* TASK TO CARRY OUT
Quote the KVM patch discussion below from "Thank you for" to "had 6 PMCs.", keeping every word and mark unchanged.

* SELECTED EXCERPT
____________________
[PATCH v2 3/8] KVM: arm64: PMU: Preserve vCPU's PMCR_EL0.N value on vCPU reset

Fri Jan 20 10:53:02 PST 2023

Hi Oliver, Marc,

Thank you for the review!

On Fri, Jan 20, 2023 at 10:05 AM Oliver Upton <oliver.upton at linux.dev> wrote:
>
> Hey Marc,
>
> On Fri, Jan 20, 2023 at 12:12:32PM +0000, Marc Zyngier wrote:
> > On Fri, 20 Jan 2023 00:30:33 +0000, Oliver Upton <oliver.upton at linux.dev> wrote:
> > > I think we need to derive a sanitised value for PMCR_EL0.N, as I believe
> > > nothing in the architecture prevents implementers from gluing together
> > > cores with varying numbers of PMCs. We probably haven't noticed it yet
> > > since it would appear all Arm designs have had 6 PMCs.
> >
> > This brings back the question of late onlining. How do you cope with
> > with the onlining of such a CPU that has a smaller set of counters
> > than its online counterparts? This is at odds with the way the PMU
> > code works.
____________________
* EXTRACTED INFORMATION
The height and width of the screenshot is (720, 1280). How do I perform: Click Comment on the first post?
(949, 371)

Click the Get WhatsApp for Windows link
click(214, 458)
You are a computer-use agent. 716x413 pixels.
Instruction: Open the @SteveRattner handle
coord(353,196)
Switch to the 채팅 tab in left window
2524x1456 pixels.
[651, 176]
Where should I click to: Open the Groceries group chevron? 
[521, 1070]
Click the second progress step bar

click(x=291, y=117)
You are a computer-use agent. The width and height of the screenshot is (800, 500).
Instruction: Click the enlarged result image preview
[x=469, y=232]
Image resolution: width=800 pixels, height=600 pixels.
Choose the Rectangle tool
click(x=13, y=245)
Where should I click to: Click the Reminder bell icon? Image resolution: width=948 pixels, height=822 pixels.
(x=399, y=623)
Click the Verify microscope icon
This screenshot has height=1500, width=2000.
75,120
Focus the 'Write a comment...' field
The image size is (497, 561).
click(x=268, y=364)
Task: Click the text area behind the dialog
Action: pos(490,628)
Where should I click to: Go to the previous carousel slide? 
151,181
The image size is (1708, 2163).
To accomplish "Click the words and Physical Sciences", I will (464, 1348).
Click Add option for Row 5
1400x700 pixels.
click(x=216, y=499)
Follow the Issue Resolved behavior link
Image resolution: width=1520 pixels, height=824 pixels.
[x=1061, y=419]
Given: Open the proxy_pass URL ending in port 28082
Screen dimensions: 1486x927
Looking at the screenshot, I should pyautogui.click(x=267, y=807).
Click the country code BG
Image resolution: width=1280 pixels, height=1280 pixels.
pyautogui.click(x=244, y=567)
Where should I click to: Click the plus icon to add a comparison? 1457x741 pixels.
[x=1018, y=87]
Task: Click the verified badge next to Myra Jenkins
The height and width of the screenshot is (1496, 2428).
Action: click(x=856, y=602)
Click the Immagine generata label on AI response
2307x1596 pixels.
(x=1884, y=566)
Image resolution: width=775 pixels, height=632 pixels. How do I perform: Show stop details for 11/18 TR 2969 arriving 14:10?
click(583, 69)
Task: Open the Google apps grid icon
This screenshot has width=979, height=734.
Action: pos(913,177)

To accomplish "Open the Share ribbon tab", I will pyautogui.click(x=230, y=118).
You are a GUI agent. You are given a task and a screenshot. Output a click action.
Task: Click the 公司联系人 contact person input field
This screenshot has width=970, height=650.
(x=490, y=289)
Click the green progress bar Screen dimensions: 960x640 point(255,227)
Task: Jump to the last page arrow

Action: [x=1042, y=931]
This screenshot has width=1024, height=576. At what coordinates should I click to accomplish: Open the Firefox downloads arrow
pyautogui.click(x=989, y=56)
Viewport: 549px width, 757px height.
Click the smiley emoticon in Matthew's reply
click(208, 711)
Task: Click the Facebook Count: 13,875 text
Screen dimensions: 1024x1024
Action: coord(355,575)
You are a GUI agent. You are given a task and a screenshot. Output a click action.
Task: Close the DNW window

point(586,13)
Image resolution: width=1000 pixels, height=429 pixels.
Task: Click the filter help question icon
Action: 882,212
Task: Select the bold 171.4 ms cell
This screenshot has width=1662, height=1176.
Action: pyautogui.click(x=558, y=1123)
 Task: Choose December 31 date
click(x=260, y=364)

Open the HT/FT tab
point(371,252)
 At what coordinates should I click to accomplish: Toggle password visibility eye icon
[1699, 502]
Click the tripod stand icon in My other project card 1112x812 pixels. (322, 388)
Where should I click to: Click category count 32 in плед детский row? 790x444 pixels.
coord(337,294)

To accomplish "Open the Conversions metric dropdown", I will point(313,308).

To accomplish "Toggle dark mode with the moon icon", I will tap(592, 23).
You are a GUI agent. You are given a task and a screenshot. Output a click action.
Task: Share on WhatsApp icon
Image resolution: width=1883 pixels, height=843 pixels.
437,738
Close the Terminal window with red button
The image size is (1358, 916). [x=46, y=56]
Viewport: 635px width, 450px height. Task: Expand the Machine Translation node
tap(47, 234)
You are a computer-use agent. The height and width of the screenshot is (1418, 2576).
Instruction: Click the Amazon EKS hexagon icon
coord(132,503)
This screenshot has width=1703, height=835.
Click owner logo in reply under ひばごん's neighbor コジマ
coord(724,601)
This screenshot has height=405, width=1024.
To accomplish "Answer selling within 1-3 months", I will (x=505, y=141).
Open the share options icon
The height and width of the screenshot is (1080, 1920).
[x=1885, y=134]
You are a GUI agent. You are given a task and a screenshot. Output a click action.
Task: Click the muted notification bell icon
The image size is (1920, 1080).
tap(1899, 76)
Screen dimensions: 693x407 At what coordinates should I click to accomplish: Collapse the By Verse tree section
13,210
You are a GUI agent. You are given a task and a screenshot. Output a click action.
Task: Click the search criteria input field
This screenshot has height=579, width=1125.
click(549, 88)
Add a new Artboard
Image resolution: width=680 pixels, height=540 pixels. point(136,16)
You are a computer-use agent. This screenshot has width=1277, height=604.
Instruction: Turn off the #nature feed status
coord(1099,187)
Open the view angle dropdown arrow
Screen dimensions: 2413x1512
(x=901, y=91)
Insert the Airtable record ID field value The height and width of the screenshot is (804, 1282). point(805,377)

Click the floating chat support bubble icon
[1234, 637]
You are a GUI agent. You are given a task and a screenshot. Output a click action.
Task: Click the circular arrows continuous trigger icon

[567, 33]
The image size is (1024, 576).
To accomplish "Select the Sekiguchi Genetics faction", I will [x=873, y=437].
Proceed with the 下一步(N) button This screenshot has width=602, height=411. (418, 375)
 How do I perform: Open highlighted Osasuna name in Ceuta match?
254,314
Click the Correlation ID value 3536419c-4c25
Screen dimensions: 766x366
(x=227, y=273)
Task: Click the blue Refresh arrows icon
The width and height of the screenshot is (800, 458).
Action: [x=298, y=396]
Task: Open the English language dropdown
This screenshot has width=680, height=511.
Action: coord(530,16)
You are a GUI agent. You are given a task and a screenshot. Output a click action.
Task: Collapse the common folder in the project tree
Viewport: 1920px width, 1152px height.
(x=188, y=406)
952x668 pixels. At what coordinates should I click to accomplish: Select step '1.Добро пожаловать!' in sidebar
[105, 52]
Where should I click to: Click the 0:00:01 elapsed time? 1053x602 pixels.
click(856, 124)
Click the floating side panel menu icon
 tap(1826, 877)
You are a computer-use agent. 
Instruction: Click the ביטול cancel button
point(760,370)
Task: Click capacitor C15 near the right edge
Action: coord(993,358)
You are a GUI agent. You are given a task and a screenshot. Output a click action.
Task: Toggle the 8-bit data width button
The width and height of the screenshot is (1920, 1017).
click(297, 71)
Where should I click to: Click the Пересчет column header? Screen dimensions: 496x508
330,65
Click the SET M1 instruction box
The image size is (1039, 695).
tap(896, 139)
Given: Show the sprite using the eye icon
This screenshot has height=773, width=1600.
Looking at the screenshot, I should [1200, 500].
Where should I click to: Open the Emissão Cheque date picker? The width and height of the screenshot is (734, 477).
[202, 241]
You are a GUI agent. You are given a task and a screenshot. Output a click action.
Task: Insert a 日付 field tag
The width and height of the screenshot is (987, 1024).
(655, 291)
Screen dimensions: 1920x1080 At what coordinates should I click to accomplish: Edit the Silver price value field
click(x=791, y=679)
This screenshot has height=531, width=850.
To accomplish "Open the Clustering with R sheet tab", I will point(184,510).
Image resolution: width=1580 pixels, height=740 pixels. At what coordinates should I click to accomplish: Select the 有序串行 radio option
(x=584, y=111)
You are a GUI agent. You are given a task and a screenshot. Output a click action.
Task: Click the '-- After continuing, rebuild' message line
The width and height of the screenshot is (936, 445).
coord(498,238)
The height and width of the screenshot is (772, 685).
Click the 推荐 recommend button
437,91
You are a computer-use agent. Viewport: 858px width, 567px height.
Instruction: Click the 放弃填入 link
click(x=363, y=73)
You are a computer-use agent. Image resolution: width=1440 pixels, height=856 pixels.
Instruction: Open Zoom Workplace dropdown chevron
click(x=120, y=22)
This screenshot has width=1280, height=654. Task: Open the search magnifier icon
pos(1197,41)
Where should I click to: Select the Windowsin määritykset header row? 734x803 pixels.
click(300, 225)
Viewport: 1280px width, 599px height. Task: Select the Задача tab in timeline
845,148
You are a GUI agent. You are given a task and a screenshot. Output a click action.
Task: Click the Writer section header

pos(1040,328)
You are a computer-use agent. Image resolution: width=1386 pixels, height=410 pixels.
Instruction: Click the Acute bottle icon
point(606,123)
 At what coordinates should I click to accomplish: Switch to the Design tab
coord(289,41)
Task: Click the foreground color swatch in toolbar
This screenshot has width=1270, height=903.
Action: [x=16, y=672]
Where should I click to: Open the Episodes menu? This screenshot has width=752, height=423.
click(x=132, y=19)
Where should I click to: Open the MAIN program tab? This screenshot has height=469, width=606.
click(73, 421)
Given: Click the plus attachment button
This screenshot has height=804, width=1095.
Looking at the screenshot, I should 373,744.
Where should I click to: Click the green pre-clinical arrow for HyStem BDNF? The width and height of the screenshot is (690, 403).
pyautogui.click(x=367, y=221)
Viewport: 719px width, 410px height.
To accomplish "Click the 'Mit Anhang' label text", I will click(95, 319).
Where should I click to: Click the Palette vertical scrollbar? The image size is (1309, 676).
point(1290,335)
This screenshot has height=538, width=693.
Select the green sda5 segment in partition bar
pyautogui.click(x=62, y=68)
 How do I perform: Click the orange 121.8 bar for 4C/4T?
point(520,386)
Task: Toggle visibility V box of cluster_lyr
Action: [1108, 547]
____________________
* CORRECT OUTPUT
Thank you for the review!

On Fri, Jan 20, 2023 at 10:05 AM Oliver Upton <oliver.upton at linux.dev> wrote:
>
> Hey Marc,
>
> On Fri, Jan 20, 2023 at 12:12:32PM +0000, Marc Zyngier wrote:
> > On Fri, 20 Jan 2023 00:30:33 +0000, Oliver Upton <oliver.upton at linux.dev> wrote:
> > > I think we need to derive a sanitised value for PMCR_EL0.N, as I believe
> > > nothing in the architecture prevents implementers from gluing together
> > > cores with varying numbers of PMCs. We probably haven't noticed it yet
> > > since it would appear all Arm designs have had 6 PMCs.